Indeed, it arguably all boils down to one word:

Boyhood

Richard Linklater’s 12-years-in-the-making story about a kid growing up right now starts a better-than-even chance of landing a Best Picture nod. The movie is impressive not only because it was filmed over the course of so long, but because of its incredibly realistic and moving portrayal of childhood as it yields to adolescence and adulthood. Patricia Arquette’s turn as the lead character’s flawed yet loving mother is refreshing in its frankness - Arquette is not afraid to show herself as she ages and uses that to her artistic advantage. The script, perhaps the movie’s strongest element, is engaging and thought-provoking.

The hardest thing about predicting this far in advance is that we don’t know yet how many other of the movies around which there is buzz will resonate with American audiences and critics.
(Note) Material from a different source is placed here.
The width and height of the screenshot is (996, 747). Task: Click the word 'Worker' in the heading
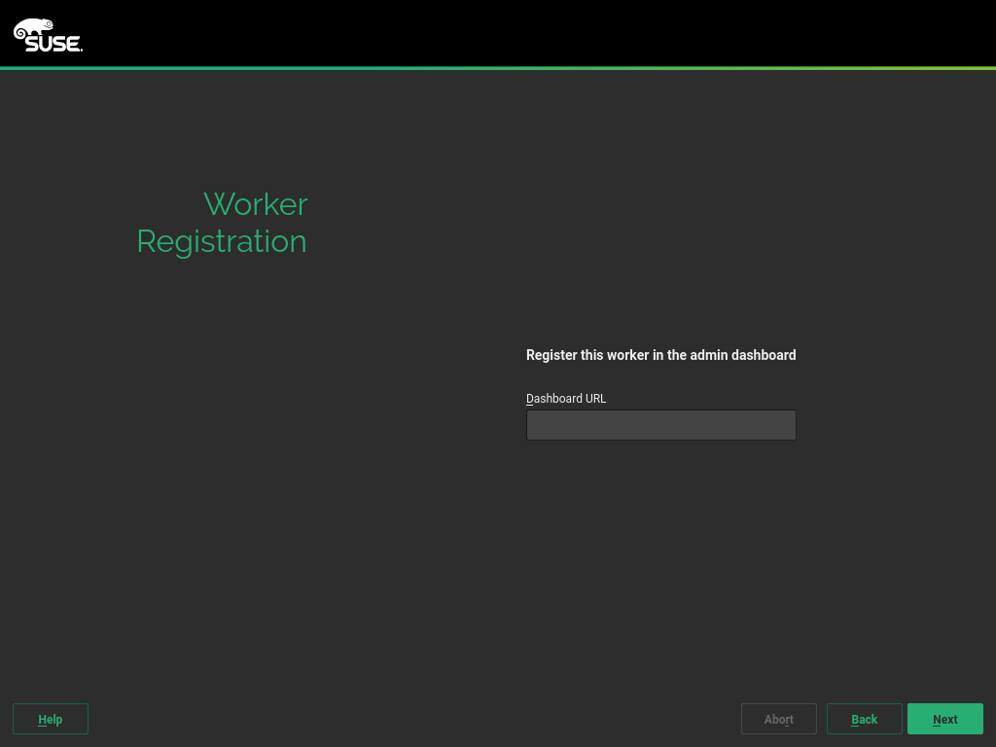pos(255,204)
In a year with little competition or with 10 nominees, I would say Boyhood is a shoo-in for a Best Picture nod, occupying, say, An Education’s slot. But we don’t know much yet other than critics in the United States have given it essentially perfect scores, so as the race stands today it has a good chance of major nominations.

Potential Nominations: Best Picture, Best Supporting Actress (although she is lead, the studio is going for Supporting), Best Original Screenplay, Best Editing (simply for the impressive feat of working with the 12 years worth of material).